Daniels award-winning research project is titled “Exploring the Role of Black Newspapers Filling Urban Government News Coverage.” The award recognizes high quality urban media reporting, critical analysis, and research relevant to that content and its communication about city problems, programs, policies, and public priorities in urban life and culture.

Rachel Grant (University of Florida) has been selected to participate in the virtual 2021 Intersectional Qualitative Research Methods Institute (IQRMI) from June 6-11.

This intensive, week-long institute, originating from the University of Maryland College Park, will provide instruction in methodological skills, writing, and navigation of institutional norms.

The goal of the institute is to enhance qualitative research and writing skills, develop critical intersectional perspectives for designing and interpreting research and develop and hone navigational skills to successfully negotiate academic career paths.

In retirement, Dave Nord (Indiana University) has drifted away from journalism history and into state and local history, especially the history of maps and mapping and the history of manufacturing. His most recent scholarly publication is an article in the December issue of the Indiana Magazine of History titled “The Flour-Milling Revolution in America, 1820–1920: The Indiana Experience.”

Will Mari (Louisiana State University) has an essay, “Materiality in Media History,” in the January 2021 issue of Historiography in Mass Communication.

David E. Sumner (Ball State University) is co-authoring a new edition of his 2010 book, The Magazine Century: American Magazines Since 1900 (Peter Lang), with Samir Husni of the University of Mississippi. Sumner also has consulted on an exhibition, featured in a recent New Yorker, of more than 200 historic magazines on display through April 24 at the Grolier Club (47 East 60th Street in New York), from the collection of Dr. Steven Lomazow, a neurologist, who has a personal collection of more than 7,000 historic magazines. The exhibit is available online; to visit the Grolier Club for an in-person viewing, contact drlomazow@gmail.com.

Owen V. Johnson (Indiana University) will virtually present a paper, “Regaining & Expanding Their Voice: Slovak Mass Media, 1948-1968,” at the Thirteenth Annual Czech and Slovak Studies Workshop, organized by the University of Pittsburgh. Also, a podcast in which he participated, The Ernie Pyle Experiment!, has been named a finalist for a prestigious Audie Award.
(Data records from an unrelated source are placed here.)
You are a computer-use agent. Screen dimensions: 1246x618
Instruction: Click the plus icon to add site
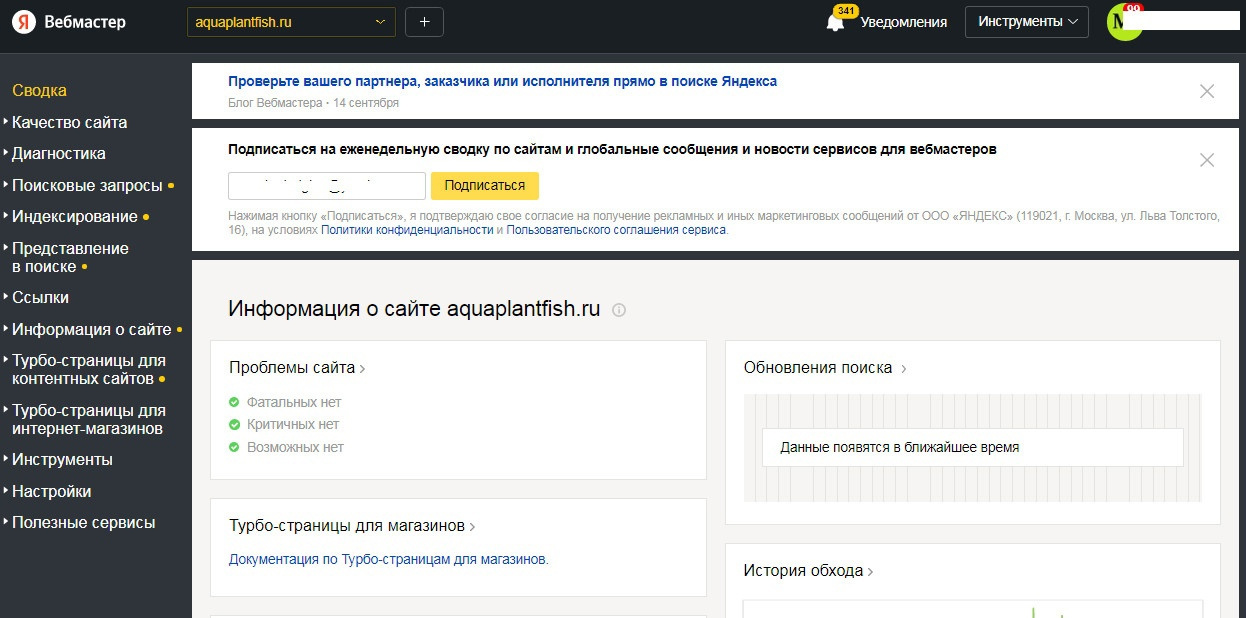424,22
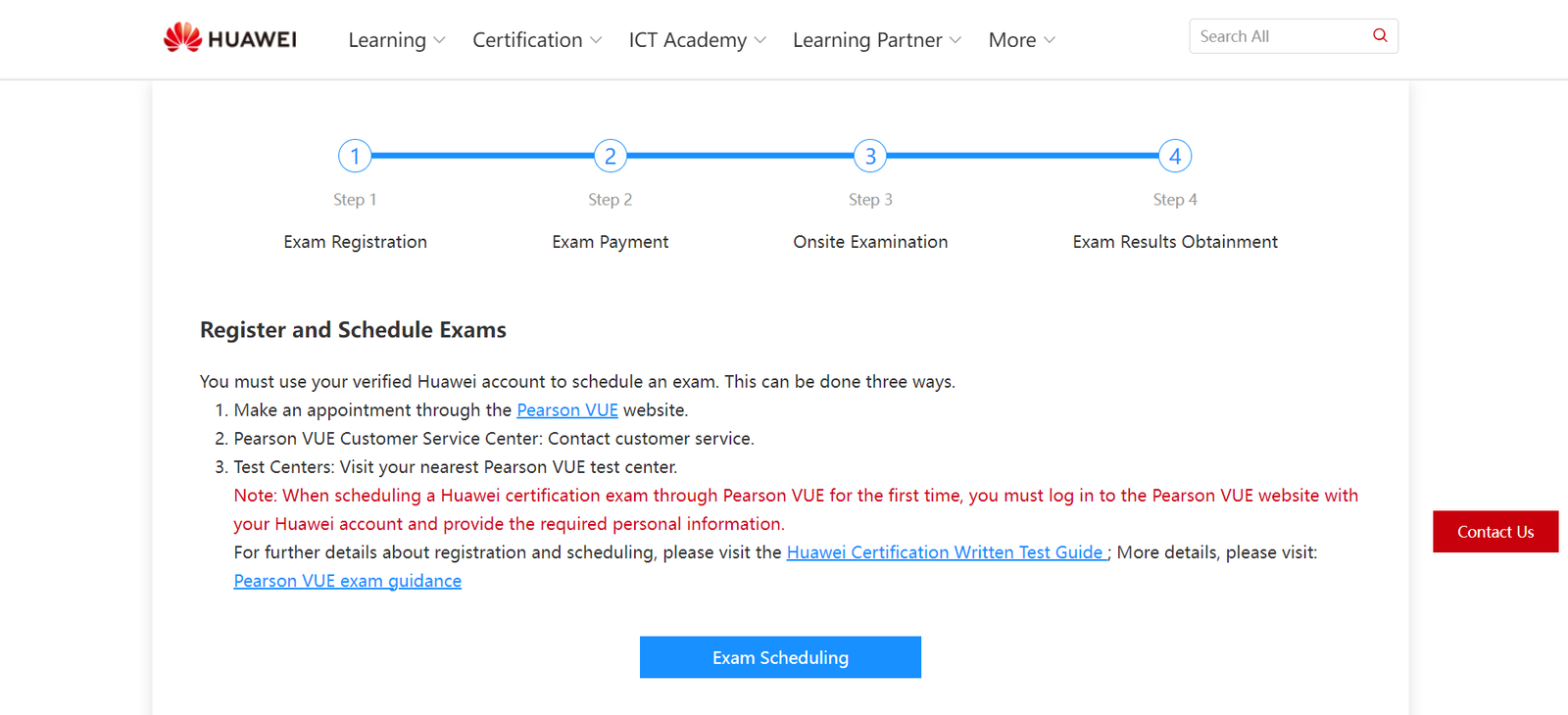Open Huawei Certification Written Test Guide link

pyautogui.click(x=946, y=552)
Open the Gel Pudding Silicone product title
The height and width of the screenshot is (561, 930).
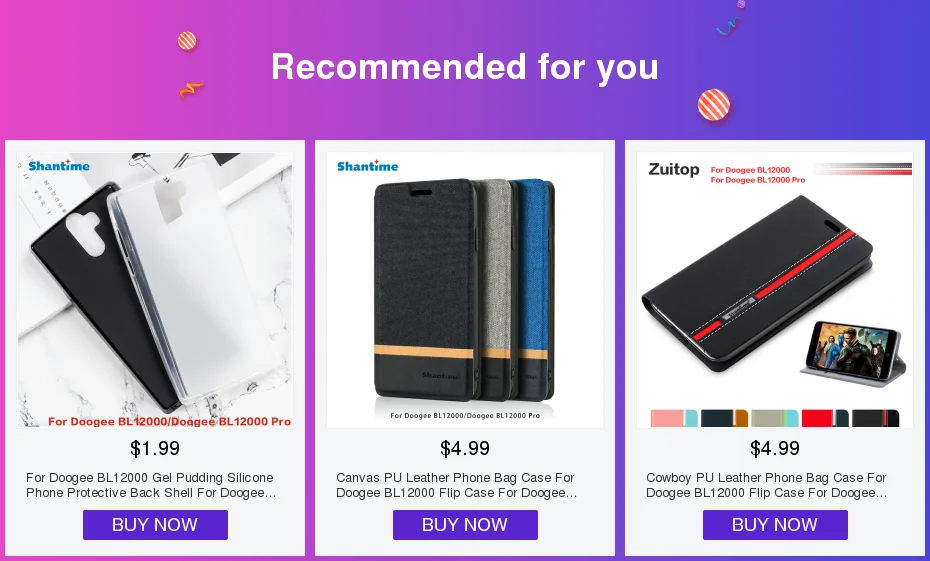(151, 485)
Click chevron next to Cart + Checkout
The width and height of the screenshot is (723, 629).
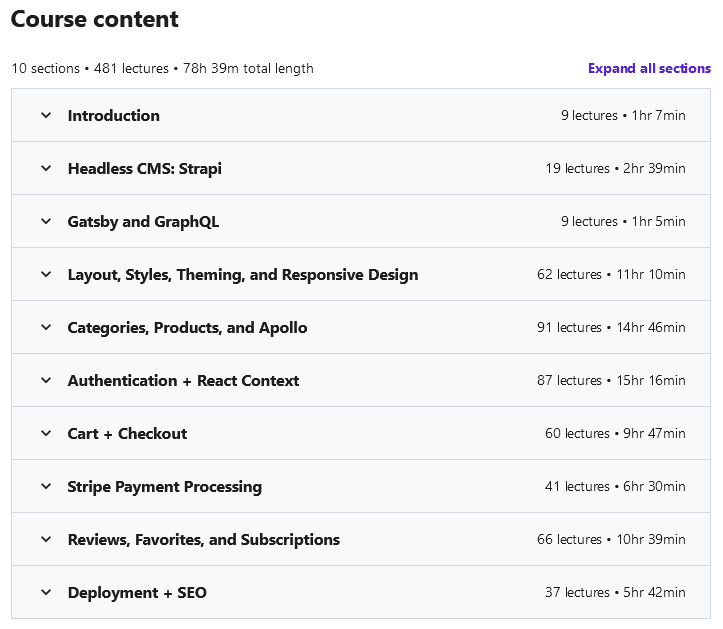click(x=46, y=433)
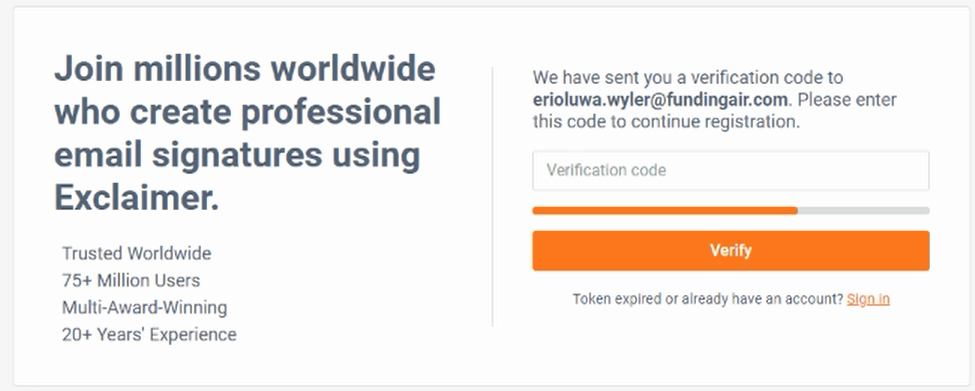Click the 'Multi-Award-Winning' text

click(144, 308)
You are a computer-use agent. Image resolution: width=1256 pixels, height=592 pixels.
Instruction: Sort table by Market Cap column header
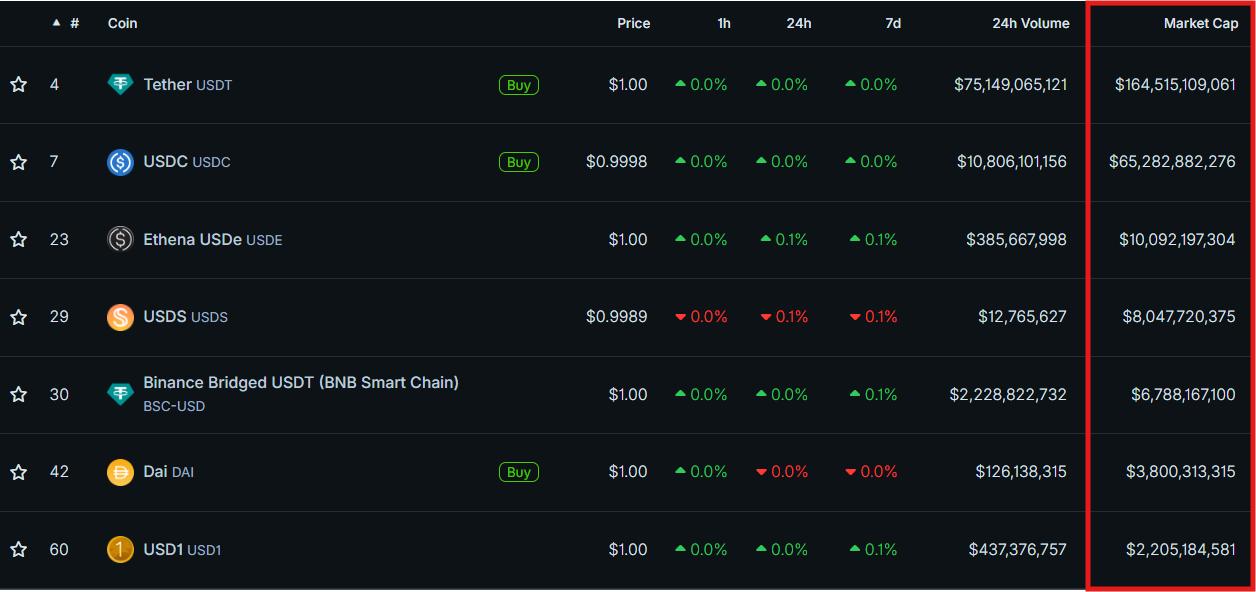(1200, 23)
Several of our History Division members participated in the twenty-eighth Symposium on the 19th Century Press, the Civil War, and Free Expression, held virtually November 12-14, 2020, with six of its panels broadcast on C-SPAN and available for online viewing: “Depicting Soldier Experiences in the Civil War Press,” “Newspaper Coverage of Epidemics 1800-1920,” “Mid-19th Century Presidential Press Coverage,” “Commemorating Soldiers in the Press,” “Ethnic and Immigrant Troops in the Civil War,” and “Western Press During the Civil War.”